The base is make up with the 2 X 4's with the panels attached to it. There is a door on one end and the rest of it is enclosed in wire (chicken wire works on the panels, but on each of the ends I used wire that a dog, ****, etc, can't rip apart.

I'm not so sure you want wire on the bottom of it - it will clip the grass off, squash any bugs present and eventuaully rust and rot.

While my hoop house is heavy, I can easily move it myself by putting some 2 X 4's down and sliding it where it needs to go. You just have to watch that no chickens get caught. Wheels would make it easier to move, I suppose, but it just glides right over the boards that are laid down


----------



## simka2 (Sep 27, 2011)

Michael W. Smith said:


> I built a hoop house out of 2 x 4's and 2 pieces of hog or cattle pannels. With the panels in a hoop shape, it give enoughs room for a person to get in upright (no bending over) to collect eggs, feed, water, etc. The room inside the hoop house is about 8' X 10' which 30 chickens can easily fit into.
> 
> The base is make up with the 2 X 4's with the panels attached to it. There is a door on one end and the rest of it is enclosed in wire (chicken wire works on the panels, but on each of the ends I used wire that a dog, ****, etc, can't rip apart.
> 
> ...


How did you get in to it? Do you have any photos or similar photo's? I really like this idea.


----------



## southerngurl (May 11, 2003)

That sounds much like the one I build for our banties, just doesn't seem big enough for all our big chickens. Ours is about 12 x 8.


----------



## AverageJo (Sep 24, 2010)

We have one similar to the hoop house mentioned and will try to get a picture of it posted. Works great. We move it every day and can raise out about 50 broilers in it, 75 if we squish them up a bit. 30 layers should have plenty of room, especially if you move them every day. With the broilers, we just put a tarp over it to keep out the rain and keep the heat down. With laying hens, you'd need to think of something more permanent, enclosed area. This adds to the weight of it, so keep that in mind.

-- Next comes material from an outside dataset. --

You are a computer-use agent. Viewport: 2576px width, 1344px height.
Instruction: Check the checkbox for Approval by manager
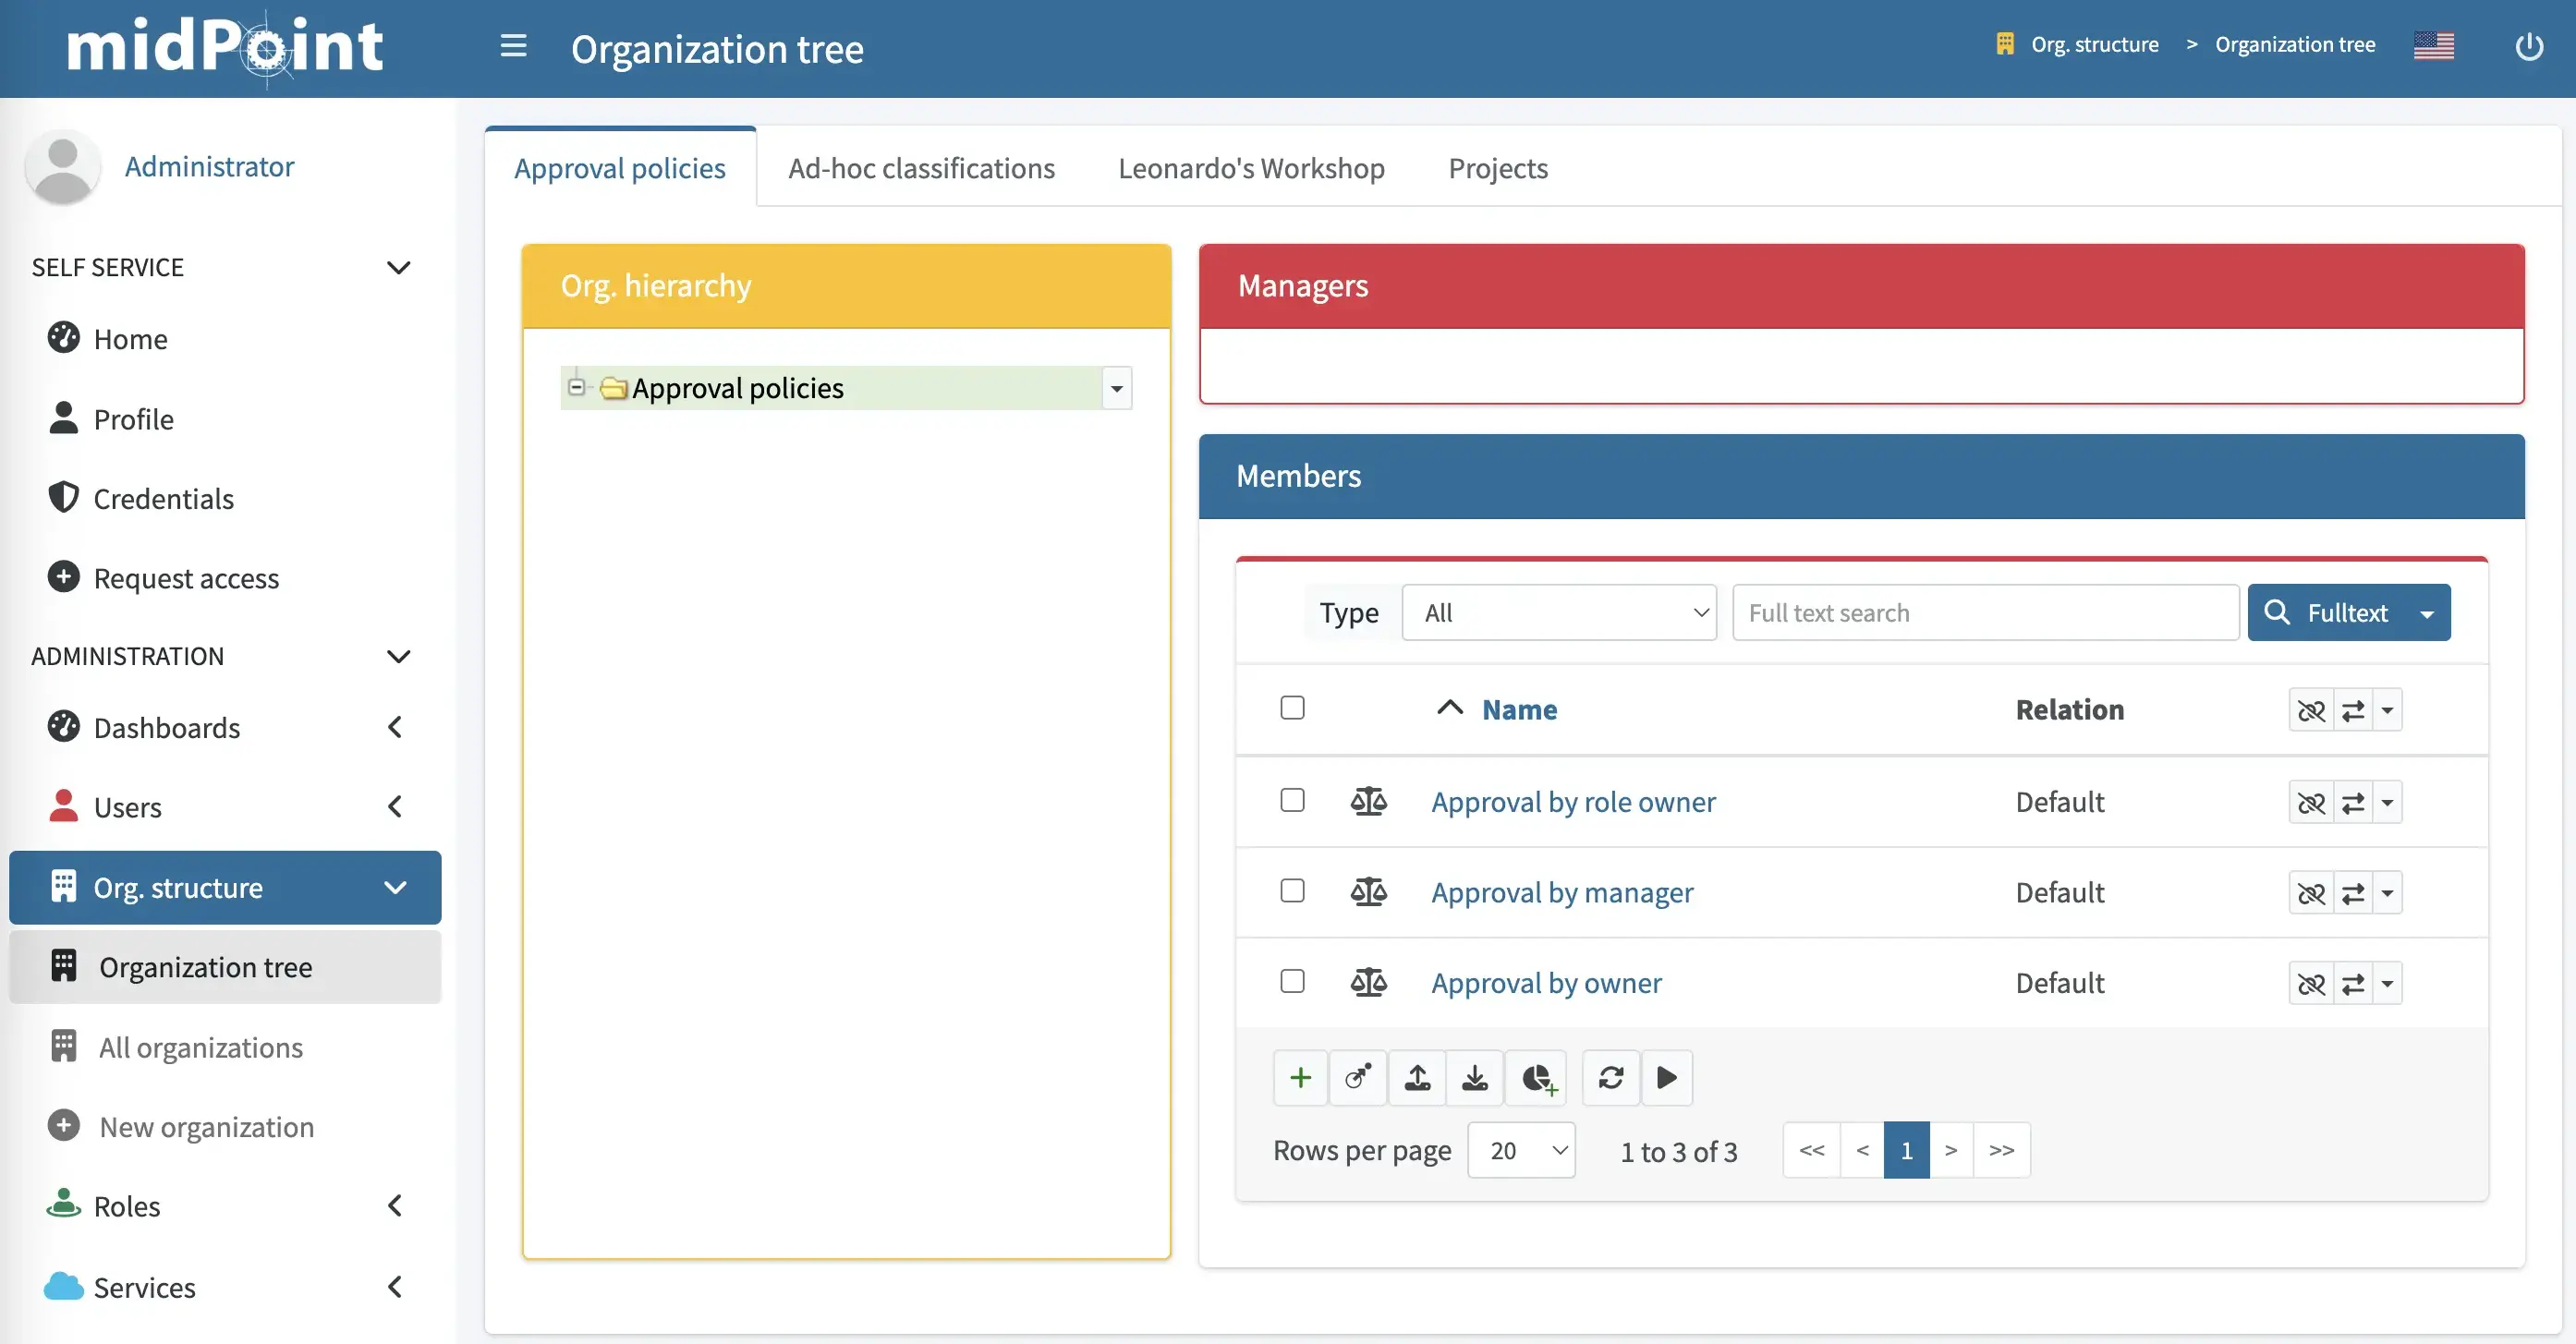point(1292,890)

The alternative we're working on for our layers is to take an old trailer or hay rack and build a coop on it with a bottom of heavy wire mesh. The laying boxes will be in there as well as an area for the feed and waterers. Access to these will be on the sides. Roosts will be in the middle and the layer boxes will be on the long edges with outside access to get to the eggs. We'll make this as long as possible, but the width will be limited to how far we can reach. If there's an egg or something in the middle of it, we want to be able to reach it. The chickens will then be allowed to free range out a door/ramp. The down side to this is the need to let them out and lock them up again at night. The fix to this would be to have an auto-door that would open when light and close a half hour after dark when all the chickens should be back inside. I know there are plans for these, but just haven't figured out if it's worth it or not. The plus side is it would be easy to move as it would have wheels and a hitch.


----------



## PD-Riverman (May 24, 2007)

southerngurl said:


> We have about 30 chickens and I would like to make something mobile for them. Perhaps using a trailer as a base if needed. I want to be able to move them around to fertilize the field as well as each ticks/grasshoppers in different areas as needed. I also want the bottom to be wire so poo falls through. It is so hard to find something good online for more than like 5 chickens! Any pointers?


I posted these before----the size I got built would easily hold 20 chickens if it was moved daily. It could be some bigger for more chickens and it moves very easy with a golfcart, 4 wheeler, lawn mower or vehicle if you wanted. It takes abot 4 minutes to move it. The way it works is you close the chickens in the coop sometime after they get in for the night. Then the next morning I hook it to my golfcart, The coop has a winch on the side which pulls the end yards up to about a 45 degree angle--the pieces of the side next to the tires are picked up and hung on 2 screws, pull forward or across the farm if you want. Unhook, Drop down the ends with the winch, replace the pieces next to the tires, pull the ropes that open the doors, you done. The nesting boxes are on the side and have a lid so you can collect eggs from the outside.


----------